— What the task requires —
Lines below containing the word "computer" should be copied out.

··· Provided records ···

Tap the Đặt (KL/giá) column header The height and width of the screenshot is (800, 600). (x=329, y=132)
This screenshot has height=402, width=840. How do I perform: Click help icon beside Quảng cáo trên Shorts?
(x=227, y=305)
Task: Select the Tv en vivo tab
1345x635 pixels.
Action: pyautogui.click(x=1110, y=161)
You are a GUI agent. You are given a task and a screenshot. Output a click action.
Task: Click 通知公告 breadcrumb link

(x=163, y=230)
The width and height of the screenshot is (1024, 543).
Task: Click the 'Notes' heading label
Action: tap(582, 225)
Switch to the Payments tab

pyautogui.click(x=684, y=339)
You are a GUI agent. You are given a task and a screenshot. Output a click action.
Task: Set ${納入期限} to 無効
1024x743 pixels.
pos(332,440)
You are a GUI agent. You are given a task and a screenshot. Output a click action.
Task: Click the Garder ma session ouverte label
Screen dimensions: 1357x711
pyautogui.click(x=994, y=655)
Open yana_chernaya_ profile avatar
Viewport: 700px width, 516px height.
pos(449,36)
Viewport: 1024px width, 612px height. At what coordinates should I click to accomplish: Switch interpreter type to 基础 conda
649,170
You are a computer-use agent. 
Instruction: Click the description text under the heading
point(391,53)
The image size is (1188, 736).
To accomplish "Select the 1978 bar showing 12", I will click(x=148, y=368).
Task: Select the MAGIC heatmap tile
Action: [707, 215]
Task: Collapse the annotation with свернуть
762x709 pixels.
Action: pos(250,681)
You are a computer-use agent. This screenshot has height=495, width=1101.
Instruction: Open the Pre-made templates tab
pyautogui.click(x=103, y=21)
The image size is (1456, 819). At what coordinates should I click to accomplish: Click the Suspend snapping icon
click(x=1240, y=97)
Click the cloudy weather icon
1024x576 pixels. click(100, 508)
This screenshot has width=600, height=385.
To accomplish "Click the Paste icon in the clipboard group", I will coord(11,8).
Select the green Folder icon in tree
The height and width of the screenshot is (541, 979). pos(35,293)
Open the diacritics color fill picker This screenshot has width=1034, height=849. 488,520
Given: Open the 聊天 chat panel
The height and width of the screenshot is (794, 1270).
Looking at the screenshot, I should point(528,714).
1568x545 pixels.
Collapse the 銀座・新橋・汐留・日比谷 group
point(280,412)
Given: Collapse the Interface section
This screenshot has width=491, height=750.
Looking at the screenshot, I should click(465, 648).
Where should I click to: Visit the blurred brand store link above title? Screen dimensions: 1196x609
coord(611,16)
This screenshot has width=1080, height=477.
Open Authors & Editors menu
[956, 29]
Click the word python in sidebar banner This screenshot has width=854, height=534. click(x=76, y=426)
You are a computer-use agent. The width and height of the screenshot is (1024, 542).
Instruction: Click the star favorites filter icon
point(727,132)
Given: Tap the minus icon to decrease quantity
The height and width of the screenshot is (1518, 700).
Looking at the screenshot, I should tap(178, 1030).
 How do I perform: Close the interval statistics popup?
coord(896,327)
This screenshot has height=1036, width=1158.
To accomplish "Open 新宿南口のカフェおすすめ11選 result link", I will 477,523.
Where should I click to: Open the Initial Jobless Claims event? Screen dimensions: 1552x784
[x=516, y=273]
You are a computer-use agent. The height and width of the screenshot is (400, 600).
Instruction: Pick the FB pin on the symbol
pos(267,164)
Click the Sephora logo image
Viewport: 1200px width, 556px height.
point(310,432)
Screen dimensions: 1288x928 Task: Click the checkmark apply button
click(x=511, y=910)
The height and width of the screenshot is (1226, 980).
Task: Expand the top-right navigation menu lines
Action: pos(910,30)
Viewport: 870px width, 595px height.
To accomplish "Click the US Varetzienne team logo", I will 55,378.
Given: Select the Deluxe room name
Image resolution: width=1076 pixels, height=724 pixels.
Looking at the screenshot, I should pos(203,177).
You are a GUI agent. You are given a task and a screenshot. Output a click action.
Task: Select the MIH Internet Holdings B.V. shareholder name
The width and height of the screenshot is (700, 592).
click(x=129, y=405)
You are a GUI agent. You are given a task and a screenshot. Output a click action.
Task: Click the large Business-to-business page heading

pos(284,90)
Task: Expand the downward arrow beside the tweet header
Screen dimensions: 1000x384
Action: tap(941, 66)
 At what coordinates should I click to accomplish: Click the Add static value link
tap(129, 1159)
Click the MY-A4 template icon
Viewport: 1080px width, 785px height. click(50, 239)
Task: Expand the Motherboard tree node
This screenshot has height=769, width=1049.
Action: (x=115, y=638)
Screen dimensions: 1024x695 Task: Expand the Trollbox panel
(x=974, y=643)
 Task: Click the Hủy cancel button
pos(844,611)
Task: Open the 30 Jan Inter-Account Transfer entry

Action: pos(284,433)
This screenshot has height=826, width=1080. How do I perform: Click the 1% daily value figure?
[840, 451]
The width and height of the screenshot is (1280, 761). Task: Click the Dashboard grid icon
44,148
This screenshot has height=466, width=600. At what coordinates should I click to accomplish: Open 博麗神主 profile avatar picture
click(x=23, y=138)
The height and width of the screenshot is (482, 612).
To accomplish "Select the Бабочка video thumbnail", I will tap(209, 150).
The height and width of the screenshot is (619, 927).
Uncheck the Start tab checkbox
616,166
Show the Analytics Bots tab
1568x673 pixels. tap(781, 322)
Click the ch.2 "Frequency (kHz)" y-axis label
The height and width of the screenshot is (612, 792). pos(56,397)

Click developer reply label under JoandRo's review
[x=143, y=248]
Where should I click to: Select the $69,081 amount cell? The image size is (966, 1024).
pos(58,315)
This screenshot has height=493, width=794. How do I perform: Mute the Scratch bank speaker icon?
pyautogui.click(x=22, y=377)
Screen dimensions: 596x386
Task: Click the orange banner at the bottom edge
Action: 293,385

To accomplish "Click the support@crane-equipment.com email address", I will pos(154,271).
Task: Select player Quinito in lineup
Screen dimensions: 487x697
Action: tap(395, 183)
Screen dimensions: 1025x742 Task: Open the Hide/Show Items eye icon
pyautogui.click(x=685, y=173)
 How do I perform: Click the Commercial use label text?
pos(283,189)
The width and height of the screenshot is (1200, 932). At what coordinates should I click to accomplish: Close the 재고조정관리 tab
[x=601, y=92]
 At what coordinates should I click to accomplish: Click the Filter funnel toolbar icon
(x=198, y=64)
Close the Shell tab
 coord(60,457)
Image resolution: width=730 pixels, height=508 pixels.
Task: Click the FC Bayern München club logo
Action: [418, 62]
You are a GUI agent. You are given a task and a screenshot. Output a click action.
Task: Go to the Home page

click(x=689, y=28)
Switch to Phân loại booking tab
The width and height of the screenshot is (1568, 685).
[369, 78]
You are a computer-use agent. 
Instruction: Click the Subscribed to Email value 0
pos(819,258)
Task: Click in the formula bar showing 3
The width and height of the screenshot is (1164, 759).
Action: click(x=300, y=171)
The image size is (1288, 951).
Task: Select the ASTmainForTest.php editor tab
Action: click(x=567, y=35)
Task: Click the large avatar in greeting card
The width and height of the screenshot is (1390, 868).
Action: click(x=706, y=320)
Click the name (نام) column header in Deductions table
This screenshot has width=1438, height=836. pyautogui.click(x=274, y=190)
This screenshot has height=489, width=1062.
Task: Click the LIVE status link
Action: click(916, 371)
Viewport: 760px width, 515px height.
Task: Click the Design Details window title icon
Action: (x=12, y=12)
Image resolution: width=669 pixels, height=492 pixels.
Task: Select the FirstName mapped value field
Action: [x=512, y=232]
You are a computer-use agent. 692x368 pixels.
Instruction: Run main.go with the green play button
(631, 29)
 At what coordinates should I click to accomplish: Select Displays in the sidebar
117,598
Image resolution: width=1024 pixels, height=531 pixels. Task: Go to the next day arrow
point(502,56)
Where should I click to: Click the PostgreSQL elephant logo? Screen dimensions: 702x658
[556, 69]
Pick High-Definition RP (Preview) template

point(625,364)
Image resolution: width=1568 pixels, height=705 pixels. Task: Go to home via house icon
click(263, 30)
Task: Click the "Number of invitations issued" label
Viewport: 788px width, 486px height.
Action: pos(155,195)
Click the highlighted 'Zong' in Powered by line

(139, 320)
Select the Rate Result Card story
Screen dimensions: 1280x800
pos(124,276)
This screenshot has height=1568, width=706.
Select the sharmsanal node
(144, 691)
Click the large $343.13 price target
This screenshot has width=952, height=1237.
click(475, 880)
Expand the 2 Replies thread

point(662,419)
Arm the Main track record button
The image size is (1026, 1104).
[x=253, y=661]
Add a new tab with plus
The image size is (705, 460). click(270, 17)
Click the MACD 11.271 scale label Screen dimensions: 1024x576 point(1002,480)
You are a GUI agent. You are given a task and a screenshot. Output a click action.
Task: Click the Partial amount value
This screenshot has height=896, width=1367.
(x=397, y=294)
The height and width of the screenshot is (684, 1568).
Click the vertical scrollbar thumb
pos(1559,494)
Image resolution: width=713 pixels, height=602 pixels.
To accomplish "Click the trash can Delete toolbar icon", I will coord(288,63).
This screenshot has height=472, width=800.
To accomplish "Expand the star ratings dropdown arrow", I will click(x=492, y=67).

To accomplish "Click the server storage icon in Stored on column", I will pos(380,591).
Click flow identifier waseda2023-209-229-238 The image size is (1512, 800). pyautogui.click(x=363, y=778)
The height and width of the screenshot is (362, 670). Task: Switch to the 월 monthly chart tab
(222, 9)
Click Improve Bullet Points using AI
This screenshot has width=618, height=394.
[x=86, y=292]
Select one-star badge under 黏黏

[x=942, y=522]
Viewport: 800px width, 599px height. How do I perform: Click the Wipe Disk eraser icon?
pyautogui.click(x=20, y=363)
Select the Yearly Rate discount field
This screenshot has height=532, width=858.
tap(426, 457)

···

— Problem solution —
You are a computer-use agent. 
You are a computer-use agent. This screenshot has height=495, width=1101.
You are a computer-use agent. The width and height of the screenshot is (1024, 542).
You are a computer-use agent. The height and width of the screenshot is (400, 600).
You are a computer-use agent. 
You are a computer-use agent. 692x368 pixels.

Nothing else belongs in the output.